## Instructions for the task
Rewrite the part of the records that opens with the line containing "The image size is (1833, 1031)." and closes with the line containing "pos(246,103)", replacing "arrow icon" with "expand icon" and leaving everything else unchanged.

## Materials provided

---*---

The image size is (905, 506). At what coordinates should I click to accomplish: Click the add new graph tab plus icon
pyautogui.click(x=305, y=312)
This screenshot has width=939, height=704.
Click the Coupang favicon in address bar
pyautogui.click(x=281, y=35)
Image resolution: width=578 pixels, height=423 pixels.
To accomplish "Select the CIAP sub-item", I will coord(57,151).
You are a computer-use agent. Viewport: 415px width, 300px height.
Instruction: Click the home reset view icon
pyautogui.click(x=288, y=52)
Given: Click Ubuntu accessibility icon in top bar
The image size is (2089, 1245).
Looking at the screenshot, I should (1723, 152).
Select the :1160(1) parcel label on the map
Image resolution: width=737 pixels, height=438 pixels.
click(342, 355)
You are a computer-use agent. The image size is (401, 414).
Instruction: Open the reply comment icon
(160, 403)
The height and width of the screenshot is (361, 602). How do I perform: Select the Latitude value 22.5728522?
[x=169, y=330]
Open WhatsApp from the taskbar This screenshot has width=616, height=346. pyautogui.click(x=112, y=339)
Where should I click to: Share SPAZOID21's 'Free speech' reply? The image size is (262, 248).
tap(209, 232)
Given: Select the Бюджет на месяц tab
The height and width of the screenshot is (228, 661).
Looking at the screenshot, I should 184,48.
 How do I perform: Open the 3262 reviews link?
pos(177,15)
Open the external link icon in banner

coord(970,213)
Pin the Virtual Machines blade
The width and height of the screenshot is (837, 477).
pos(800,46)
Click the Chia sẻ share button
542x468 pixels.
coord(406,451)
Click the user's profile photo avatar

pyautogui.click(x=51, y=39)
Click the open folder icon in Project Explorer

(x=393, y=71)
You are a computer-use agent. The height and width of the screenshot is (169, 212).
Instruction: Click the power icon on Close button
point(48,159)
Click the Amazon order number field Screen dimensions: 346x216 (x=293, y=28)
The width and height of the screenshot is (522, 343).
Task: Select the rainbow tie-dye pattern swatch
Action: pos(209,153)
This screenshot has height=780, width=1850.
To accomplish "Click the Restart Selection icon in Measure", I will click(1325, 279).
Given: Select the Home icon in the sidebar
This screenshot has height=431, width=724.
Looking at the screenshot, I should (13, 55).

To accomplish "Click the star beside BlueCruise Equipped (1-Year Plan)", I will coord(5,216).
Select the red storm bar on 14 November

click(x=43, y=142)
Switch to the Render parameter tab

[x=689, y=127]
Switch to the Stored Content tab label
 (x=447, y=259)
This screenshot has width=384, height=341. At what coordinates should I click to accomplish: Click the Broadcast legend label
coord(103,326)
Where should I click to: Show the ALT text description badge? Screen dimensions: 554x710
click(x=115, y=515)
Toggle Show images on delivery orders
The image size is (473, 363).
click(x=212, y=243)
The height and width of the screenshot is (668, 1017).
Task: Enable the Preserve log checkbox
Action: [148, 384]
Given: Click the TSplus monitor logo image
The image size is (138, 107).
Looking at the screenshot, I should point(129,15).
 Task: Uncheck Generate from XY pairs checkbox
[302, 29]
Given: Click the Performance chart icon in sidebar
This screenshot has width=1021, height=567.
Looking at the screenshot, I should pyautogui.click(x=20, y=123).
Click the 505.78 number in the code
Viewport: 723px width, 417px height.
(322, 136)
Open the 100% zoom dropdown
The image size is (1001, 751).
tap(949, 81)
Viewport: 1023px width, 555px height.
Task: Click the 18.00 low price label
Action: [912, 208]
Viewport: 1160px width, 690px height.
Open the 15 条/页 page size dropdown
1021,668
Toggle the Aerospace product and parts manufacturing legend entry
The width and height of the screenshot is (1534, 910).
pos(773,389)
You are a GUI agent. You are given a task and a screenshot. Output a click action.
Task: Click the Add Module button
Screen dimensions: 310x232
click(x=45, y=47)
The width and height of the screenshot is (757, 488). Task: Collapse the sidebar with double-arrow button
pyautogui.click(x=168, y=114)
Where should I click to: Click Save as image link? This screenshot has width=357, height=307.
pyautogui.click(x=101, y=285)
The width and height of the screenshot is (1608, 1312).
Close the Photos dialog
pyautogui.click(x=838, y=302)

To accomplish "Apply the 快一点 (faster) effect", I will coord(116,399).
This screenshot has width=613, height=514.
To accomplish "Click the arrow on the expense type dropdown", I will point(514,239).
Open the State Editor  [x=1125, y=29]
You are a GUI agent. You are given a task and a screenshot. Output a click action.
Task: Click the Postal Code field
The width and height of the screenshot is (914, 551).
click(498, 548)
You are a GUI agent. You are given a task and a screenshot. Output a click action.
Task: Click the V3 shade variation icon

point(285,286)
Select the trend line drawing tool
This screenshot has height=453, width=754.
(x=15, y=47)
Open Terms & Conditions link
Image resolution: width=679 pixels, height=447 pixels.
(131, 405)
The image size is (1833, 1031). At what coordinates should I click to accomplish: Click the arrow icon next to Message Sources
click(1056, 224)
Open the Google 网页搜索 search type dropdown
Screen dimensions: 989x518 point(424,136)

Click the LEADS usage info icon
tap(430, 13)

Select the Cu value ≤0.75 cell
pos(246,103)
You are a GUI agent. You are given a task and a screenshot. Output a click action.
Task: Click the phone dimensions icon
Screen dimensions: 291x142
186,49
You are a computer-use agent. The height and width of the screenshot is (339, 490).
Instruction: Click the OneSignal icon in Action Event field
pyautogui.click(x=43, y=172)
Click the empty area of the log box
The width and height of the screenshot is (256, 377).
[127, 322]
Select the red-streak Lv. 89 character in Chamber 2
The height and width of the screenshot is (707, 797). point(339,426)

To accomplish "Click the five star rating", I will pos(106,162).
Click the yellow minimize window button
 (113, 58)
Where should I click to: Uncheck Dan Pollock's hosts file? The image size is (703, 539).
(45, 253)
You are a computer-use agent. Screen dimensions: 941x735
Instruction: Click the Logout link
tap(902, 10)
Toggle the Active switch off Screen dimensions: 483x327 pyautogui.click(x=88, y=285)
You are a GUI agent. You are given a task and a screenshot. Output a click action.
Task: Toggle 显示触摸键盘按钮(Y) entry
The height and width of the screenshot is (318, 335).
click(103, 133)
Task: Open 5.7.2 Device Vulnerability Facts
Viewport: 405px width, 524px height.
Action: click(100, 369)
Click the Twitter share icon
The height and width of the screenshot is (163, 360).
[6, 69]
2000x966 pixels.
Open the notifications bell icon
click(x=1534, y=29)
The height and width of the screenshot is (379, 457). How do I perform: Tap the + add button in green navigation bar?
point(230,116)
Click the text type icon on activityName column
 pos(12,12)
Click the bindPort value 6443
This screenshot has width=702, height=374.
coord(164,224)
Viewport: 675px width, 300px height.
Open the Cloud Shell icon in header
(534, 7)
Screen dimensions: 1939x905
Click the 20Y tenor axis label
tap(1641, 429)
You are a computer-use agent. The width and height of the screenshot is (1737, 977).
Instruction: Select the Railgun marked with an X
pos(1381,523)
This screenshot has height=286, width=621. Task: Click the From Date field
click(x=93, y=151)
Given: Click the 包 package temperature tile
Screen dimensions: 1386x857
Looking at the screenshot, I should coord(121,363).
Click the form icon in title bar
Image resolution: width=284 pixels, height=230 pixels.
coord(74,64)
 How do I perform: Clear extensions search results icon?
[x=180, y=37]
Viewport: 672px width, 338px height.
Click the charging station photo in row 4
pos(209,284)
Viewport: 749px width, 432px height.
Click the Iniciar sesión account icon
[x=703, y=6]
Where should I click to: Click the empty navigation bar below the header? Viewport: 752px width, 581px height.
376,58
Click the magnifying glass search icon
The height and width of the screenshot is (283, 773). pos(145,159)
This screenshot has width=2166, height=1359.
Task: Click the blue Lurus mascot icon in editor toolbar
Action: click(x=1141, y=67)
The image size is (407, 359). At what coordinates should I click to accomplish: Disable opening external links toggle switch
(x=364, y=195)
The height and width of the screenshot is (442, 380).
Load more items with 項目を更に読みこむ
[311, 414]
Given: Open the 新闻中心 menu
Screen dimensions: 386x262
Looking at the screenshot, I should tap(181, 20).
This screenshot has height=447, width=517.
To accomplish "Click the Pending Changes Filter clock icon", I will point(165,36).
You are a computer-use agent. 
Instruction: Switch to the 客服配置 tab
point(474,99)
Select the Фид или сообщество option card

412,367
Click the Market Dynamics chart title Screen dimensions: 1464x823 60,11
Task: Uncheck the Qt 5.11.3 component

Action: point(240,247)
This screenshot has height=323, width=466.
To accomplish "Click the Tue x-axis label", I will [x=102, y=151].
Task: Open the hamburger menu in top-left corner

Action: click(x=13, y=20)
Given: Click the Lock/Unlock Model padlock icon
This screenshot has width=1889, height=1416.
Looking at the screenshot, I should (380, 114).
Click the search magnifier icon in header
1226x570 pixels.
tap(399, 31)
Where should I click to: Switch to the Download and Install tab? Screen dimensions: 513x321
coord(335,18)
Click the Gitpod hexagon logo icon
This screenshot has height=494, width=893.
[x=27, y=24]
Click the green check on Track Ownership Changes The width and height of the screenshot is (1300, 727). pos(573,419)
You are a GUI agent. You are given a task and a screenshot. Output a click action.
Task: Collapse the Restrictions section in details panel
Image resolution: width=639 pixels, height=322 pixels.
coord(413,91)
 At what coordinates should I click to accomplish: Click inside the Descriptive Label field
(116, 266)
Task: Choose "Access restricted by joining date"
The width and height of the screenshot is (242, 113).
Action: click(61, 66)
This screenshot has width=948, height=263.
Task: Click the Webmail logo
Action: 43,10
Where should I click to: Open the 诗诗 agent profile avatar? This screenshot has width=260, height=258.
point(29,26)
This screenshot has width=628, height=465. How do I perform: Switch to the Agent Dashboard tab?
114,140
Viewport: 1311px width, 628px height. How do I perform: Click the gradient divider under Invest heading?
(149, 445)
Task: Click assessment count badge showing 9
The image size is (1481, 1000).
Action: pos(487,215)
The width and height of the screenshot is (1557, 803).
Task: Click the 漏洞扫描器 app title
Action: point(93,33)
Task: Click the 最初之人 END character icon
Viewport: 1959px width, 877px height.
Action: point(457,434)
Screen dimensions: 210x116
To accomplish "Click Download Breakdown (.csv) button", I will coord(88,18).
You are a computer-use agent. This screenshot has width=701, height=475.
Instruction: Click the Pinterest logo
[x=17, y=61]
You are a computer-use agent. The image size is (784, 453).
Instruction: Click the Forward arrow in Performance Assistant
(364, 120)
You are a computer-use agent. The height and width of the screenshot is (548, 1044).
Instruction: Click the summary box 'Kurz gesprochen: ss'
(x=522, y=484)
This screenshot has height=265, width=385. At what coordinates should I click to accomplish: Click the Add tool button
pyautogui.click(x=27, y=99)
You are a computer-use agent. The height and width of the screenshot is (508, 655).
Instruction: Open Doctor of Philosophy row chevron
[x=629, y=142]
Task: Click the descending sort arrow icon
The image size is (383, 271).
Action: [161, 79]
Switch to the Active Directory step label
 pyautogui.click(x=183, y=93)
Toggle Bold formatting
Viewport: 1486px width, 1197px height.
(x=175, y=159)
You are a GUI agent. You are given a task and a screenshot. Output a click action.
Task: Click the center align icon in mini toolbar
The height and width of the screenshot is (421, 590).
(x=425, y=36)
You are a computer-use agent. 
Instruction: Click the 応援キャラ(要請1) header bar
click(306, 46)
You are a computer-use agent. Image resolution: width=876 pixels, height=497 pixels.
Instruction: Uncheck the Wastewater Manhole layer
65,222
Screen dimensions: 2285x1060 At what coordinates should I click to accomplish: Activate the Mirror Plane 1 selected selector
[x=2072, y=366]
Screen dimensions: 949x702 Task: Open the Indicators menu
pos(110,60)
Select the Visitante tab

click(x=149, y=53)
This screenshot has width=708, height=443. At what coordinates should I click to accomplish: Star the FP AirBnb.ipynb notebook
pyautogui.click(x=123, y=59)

---*---

## Completed task
The image size is (1833, 1031). At what coordinates should I click to accomplish: Click the expand icon next to Message Sources
click(1056, 224)
Open the Google 网页搜索 search type dropdown
Screen dimensions: 989x518 point(424,136)

Click the LEADS usage info icon
tap(430, 13)

Select the Cu value ≤0.75 cell
pos(246,103)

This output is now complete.